Azure Monitor Insights
Insights are pre-built monitoring experiences for specific resource types:
VM Insights
VM Insights provides:
- Performance dashboards — CPU, memory, disk, and network trends for individual VMs or across all VMs
- Dependency mapping — visual map of processes running on VMs and their network connections to other systems
- Requires: Log Analytics agent or Azure Monitor Agent installed on VMs
Network Insights
Network Insights provides a topology view of your network resources — VNets, subnets, NSGs, load balancers — with health status and metrics overlaid.
Storage Insights
Storage Insights shows performance, capacity, and availability across all storage accounts in a unified view — helping identify accounts approaching limits.
Network Watcher
Network Watcher is a suite of tools for diagnosing Azure networking issues. It must be enabled per region where you have resources.
| Tool | Purpose |
|---|---|
| IP flow verify | Tests if a packet is allowed or denied by NSG rules between two endpoints |
| Next hop | Shows which route table entry a packet will follow |
| Connection troubleshoot | Tests end-to-end TCP/ICMP connectivity and reports latency |
| Packet capture | Captures packets on a VM NIC for deep analysis |
| NSG diagnostics | Shows effective NSG rules and whether they allow/deny specific traffic |
| Connection Monitor | Ongoing monitoring of connectivity between endpoints (replaces Network Performance Monitor) |
| Topology | Visual diagram of your network resources |
Exam tip: Network Watcher must be enabled per region
Network Watcher is automatically enabled when you create a VNet in a region, but you should verify it exists. It creates a resource group called “NetworkWatcherRG” with a Network Watcher resource per region.
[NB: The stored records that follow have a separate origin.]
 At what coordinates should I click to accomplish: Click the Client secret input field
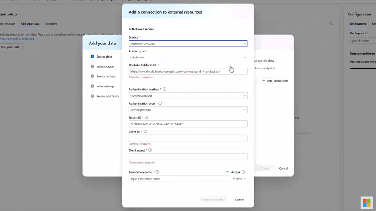[x=188, y=157]
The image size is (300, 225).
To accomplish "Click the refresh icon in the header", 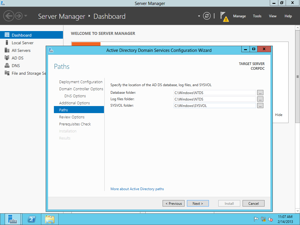I will coord(207,16).
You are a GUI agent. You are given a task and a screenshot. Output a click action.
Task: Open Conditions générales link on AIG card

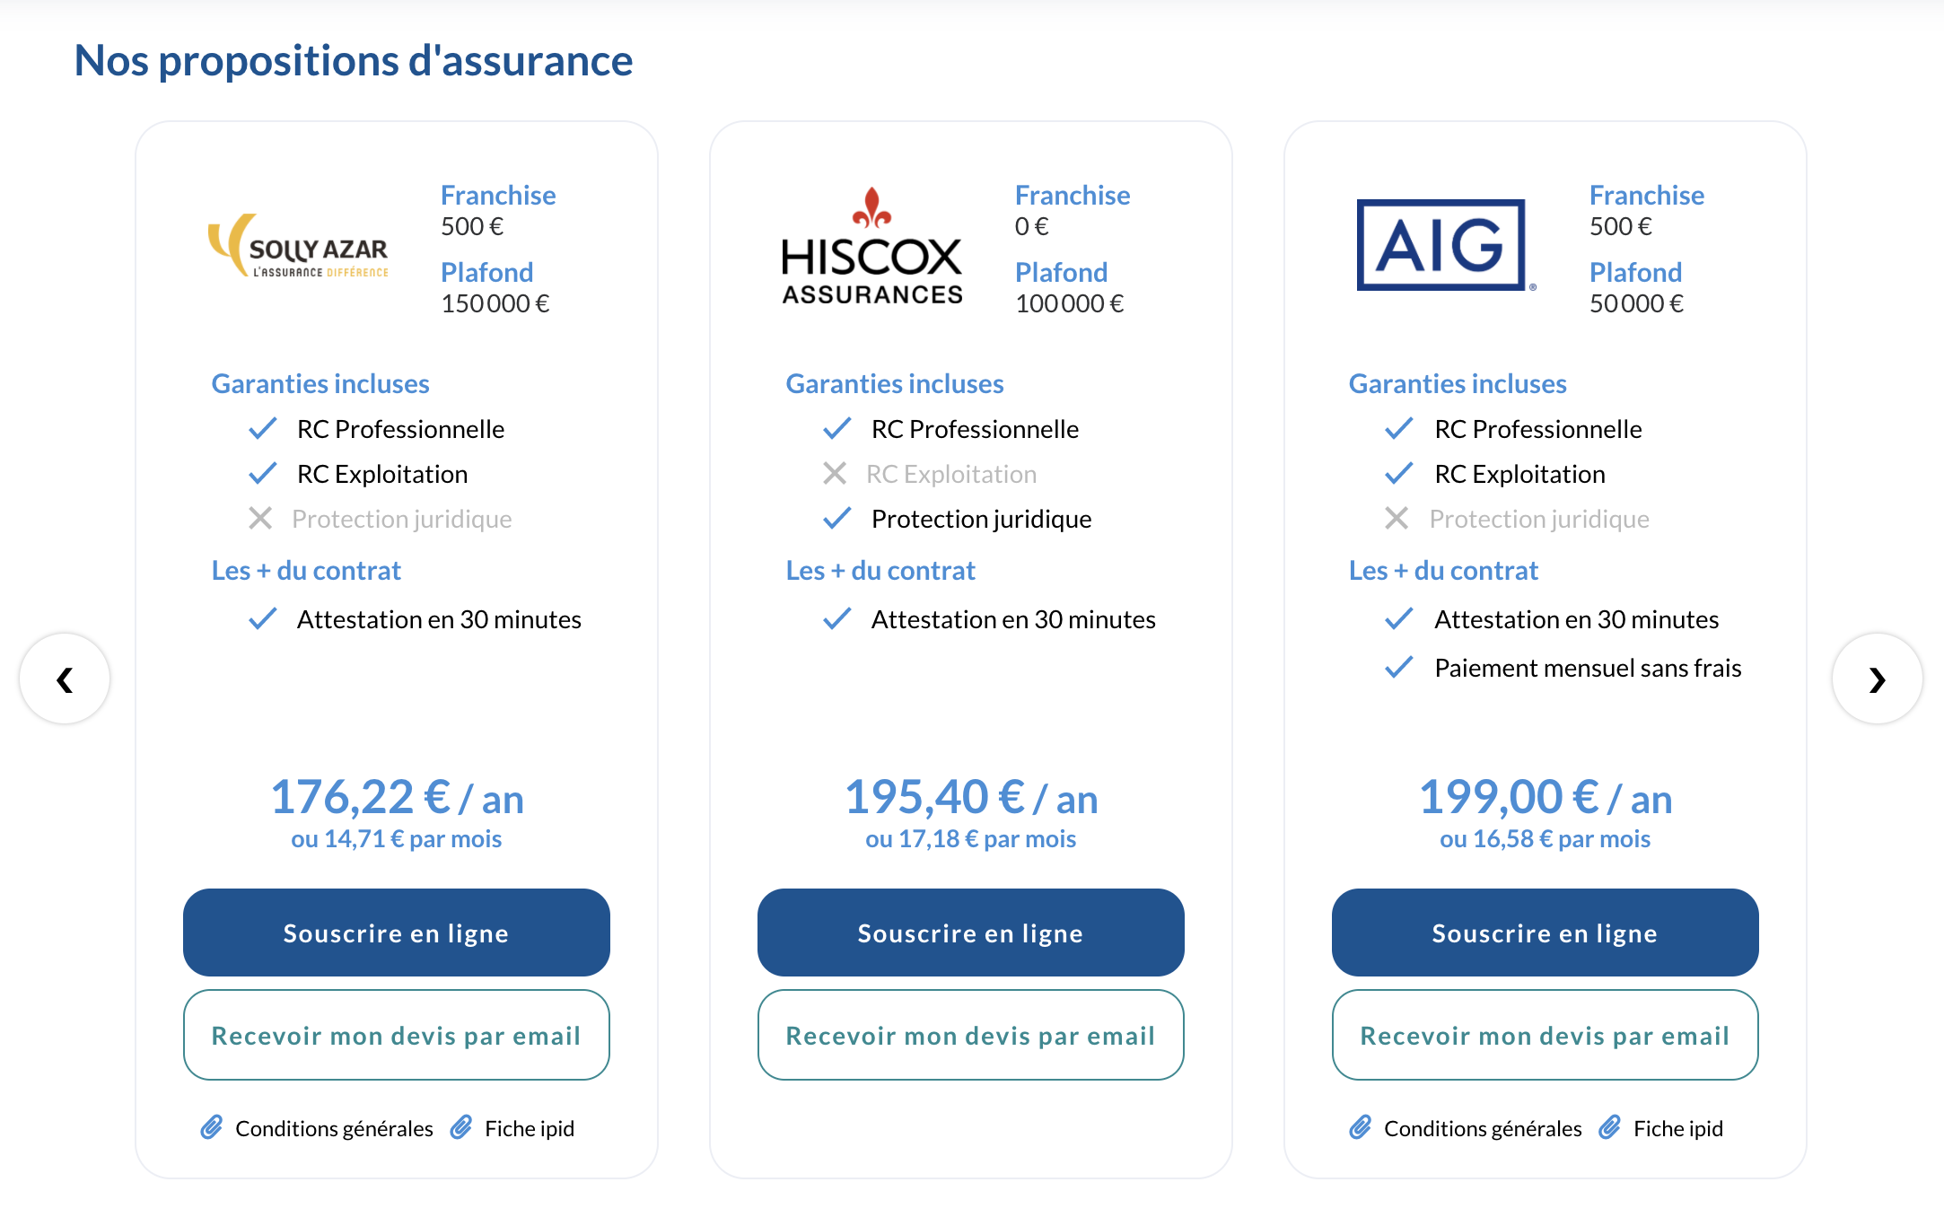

Connection Monitor is the replacement for the deprecated Network Performance Monitor — if the exam mentions “continuous monitoring of connectivity between VMs,” the answer is Connection Monitor.
Real-world: Alex uses Connection Monitor
CloudFirst Labs has web servers in East US and a database in West US. Alex sets up Connection Monitor to continuously test TCP connectivity from web servers to the database on port 1433. It runs checks every 30 seconds and alerts via the Operations action group if latency exceeds 100ms or connectivity drops.
When a peering misconfiguration broke connectivity for 5 minutes, Connection Monitor detected it immediately — before any users reported issues.
Knowledge check
TechCorp Solutions needs an alert that fires when more than 100 failed login attempts occur in any 1-hour window. Which alert type should Alex create?
Meridian Financial needs to suppress all non-critical alerts every Sunday from 00:00 to 06:00 during their maintenance window. What should Alex configure?
Alex suspects an NSG rule is blocking traffic from a web server VM to a database VM. Which Network Watcher tool should he use first?